The next day, during the quietness that was January 1, 2011, I got a direct message on my other Twitter account from my boss. “MamaRobinJ is a great idea,” he said. And my heart exploded in holy-shit-fuelled adrenaline.

That was the start of what became a slow progression towards having it be okay to talk about this. I would say a year later I’m 95% there – it’s still not something I bring up early on when I meet new people, and the people at my new job don’t know this about me yet (unless they’ve Googled me, in which case hi!). But it’s no longer an oh-God-please-don’t-find-my-blog sort of thing.

For I guess that’s the beauty of blogging, isn’t it? It can be whatever we want. If we want to be anonymous, we can. If we want to use it to say, “This is who I really am. This is my experience. Do you still love me?” we can.

One year later, this is who I really am. And not because I hid who I was, but because this blog, and those of you who have been with me during the last year, have allowed the protective shell I placed around myself to crack and let the light in.

One year later, this is who I really am. Because you still love me.

colorful-cupcakes

Image credit: ms.Tea on Flickr

So today, on this New Year’s Day that feels not quiet but alive with possibility, I wish to say thank you. Thank you for this last year. Thank you for loving me.

Have a cupcake.

 

Birthday Reflections

One year ago I turned 36. 355 days ago I started this blog.

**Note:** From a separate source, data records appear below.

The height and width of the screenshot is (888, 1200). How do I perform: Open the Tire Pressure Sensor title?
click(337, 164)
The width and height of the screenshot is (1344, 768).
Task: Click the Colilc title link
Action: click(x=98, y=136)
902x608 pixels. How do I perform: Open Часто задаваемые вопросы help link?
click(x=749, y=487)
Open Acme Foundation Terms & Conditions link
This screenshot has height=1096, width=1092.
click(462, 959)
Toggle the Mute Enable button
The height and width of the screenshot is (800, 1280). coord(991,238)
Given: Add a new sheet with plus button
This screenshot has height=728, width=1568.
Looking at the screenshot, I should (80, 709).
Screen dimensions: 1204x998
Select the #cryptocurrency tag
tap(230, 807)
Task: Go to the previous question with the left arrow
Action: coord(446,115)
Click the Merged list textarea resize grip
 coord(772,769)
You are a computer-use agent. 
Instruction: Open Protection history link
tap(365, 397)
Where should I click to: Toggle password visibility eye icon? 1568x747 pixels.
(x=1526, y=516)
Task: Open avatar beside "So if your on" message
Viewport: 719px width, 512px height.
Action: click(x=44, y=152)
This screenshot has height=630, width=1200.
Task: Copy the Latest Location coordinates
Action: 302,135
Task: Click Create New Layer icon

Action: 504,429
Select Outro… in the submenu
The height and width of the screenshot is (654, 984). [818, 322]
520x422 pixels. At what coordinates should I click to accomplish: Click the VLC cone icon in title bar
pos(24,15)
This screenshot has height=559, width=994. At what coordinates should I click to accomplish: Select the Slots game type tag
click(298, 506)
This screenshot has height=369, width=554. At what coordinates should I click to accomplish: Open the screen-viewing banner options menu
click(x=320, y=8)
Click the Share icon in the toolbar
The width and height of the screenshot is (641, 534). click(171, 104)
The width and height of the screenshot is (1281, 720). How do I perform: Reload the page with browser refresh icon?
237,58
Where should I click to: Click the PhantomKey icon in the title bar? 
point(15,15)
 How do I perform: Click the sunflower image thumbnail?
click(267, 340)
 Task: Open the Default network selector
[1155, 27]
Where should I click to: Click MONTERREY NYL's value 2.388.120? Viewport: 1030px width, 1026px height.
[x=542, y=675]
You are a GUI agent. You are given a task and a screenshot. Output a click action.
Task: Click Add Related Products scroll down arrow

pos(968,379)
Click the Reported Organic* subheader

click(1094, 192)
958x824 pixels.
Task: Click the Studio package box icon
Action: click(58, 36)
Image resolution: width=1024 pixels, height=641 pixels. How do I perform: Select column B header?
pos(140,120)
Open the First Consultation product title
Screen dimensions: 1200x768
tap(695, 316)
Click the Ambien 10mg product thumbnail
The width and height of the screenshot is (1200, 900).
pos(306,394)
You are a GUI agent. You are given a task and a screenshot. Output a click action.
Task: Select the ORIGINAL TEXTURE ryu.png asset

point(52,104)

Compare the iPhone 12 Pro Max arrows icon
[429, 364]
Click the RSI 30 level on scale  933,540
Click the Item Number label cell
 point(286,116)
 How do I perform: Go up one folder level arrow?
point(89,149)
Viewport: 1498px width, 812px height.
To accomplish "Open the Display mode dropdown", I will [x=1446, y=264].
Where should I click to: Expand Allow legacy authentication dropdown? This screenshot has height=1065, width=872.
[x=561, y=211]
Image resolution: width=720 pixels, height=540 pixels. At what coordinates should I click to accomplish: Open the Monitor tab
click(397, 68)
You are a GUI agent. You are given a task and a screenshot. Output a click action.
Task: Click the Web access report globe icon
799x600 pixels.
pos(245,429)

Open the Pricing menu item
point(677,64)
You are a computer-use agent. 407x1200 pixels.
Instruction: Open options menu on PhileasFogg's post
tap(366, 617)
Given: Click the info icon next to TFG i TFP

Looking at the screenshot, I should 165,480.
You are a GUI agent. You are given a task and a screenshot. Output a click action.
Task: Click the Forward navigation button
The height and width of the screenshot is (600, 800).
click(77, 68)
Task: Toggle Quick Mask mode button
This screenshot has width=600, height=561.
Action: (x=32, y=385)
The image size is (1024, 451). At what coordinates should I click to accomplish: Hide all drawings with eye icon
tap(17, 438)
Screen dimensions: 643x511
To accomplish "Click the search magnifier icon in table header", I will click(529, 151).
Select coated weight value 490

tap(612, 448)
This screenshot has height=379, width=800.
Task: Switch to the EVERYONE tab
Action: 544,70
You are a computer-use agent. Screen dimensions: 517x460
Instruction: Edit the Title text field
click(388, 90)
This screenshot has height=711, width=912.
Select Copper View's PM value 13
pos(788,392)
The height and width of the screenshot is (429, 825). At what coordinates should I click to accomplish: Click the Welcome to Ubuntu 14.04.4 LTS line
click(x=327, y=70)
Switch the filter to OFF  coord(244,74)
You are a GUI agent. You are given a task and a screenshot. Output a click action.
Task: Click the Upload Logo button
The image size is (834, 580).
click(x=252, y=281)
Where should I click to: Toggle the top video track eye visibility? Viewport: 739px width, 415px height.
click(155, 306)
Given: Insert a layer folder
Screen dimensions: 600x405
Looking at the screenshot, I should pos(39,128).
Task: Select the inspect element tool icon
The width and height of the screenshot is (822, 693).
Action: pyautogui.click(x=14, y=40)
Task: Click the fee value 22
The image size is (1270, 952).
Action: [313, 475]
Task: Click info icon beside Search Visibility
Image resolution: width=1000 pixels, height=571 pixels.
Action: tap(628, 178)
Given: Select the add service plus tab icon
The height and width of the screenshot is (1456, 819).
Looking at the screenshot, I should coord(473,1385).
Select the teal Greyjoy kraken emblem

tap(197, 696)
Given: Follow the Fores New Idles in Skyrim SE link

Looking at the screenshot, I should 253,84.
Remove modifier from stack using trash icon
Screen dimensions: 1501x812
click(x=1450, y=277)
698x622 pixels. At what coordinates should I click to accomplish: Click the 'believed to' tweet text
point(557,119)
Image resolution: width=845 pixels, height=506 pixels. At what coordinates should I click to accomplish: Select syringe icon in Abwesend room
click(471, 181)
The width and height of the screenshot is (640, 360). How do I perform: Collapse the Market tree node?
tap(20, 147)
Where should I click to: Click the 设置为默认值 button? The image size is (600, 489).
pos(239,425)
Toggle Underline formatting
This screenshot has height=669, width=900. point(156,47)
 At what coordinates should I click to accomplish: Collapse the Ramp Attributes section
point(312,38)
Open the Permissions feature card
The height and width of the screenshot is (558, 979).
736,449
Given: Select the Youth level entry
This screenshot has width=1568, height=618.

On neither of those days did I have any idea what the upcoming year would bring.

whereIneedtobe

Sometime last year I developed a 7-year plan. At some point this year it went completely out the window.

It’s not that those goals aren’t important to me, but that plan was focused on one specific thing: moving overseas to work for an international company. In some ways the events of the last year derailed the timing of that 7-year plan (because it included kids being a certain age, and because of the struggles of this last year the second hypothetical child hasn’t even been shipped yet).

We all know we can dream up all the timelines we want, but that’s just not how life works. In any case, it’s not just the timing. It’s that I have learned there’s more out there than one grand adventure. (And while I have a new job—that I love, even if I’m only on day 3—I’m about 60% less motivated by work than I was at this time last year.) I’d still love to do that someday, don’t get me wrong, but this last year stopped me, spun me around, and shoved me down another path.

And here I am, a year later, standing on that path looking at snow and sunsets and thinking thank God.

One thing is for sure: I may not have gone where I intended to go, but I think I have ended up where I needed to be.

Today* is my 37th birthday and I’m not even going to try to plan where I’m going in the coming year. I’m just going to enjoy the ride.

—–

*Wednesday that is. “Today” in blogging time. 

I also got a wonderful birthday present from Katherine at Postpartum Progress (even though she didn’t know it was my birthday). I’m incredibly honoured to be included on this list of The Top 20 Writers on Postpartum Depression in 2011.